## REQUIRED WORK
In the analysis of the Artemis II eclipse sequence below, what should the Moon do under normal expectations once the Sun moves behind it?

Analysis

Why AI Missed
"Earth Glow"

A close reading of the Artemis II eclipse sequence — and why language models closed the gap the transcript was actually revealing.

Direct Quotes from the Transcript

Jeremy Hansen

"the entire moon is lit up"

First observation during the eclipse sequence

Expected darkness — got a lit moon

Jeremy Hansen

"it's glowing behind the entire moon"

Describing the unexpected illumination

Language shifted away from "earthshine" in real time

Jeremy Hansen

"We just see the topography on the limb for the earth glow"

Answering whether surface features were visible

Second deliberate use — applied to a specific visual condition

These quotes appear in sequence during the eclipse observation window. Their full context is analyzed below.

01The Setup

No Script. No Precedent.

I didn't go into the Artemis II transcript looking for a new term. I was focused on the eclipse sequence—what the crew described once the Sun moved behind the Moon. Under normal expectations, the Moon should fall into darkness and show up as a simple silhouette. That expectation is what makes the language shift stand out. And it helps to remember: no human had ever seen a solar eclipse from the far side of the Moon before. There was no script for this. No precedent. So when the words started to change, there was nothing to fall back on except whatever came out of their mouths in real time.

02The Signal

They Had the Word. They Just Stopped Using It.

## THE DATA
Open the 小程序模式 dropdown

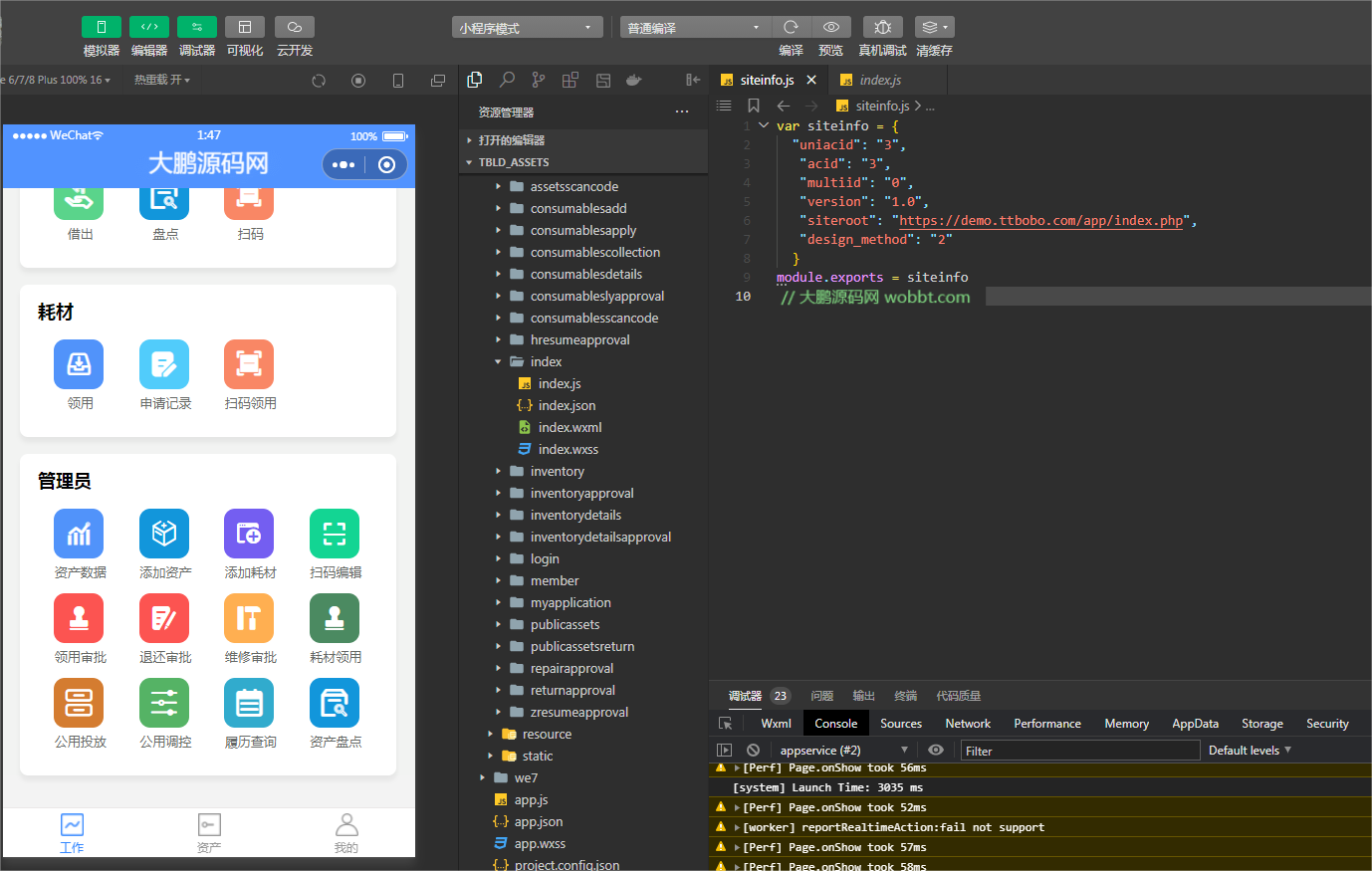pos(527,28)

## TASK OUTPUT
It should fall into darkness and show up as a simple silhouette.